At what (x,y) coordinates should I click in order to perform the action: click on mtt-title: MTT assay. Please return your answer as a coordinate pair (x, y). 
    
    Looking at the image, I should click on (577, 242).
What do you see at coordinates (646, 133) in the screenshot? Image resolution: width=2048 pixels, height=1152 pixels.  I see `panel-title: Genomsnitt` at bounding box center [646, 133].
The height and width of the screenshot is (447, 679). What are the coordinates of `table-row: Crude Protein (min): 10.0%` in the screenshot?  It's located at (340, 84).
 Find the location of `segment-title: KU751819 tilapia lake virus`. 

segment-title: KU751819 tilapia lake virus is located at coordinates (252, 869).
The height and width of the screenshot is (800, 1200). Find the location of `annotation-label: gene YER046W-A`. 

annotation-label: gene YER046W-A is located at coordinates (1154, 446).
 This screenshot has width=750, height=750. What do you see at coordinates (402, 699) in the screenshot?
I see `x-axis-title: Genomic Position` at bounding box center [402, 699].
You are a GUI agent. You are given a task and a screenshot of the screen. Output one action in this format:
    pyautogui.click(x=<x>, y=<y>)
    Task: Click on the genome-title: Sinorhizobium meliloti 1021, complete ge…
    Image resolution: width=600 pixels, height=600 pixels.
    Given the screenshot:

* WORK TO COMPLETE
Repeat only the stretch of lines that begins at the line containing "Image resolution: width=600" and ends at the last line above, both included.

* EXERCISE ANSWER
    Image resolution: width=600 pixels, height=600 pixels.
    Given the screenshot:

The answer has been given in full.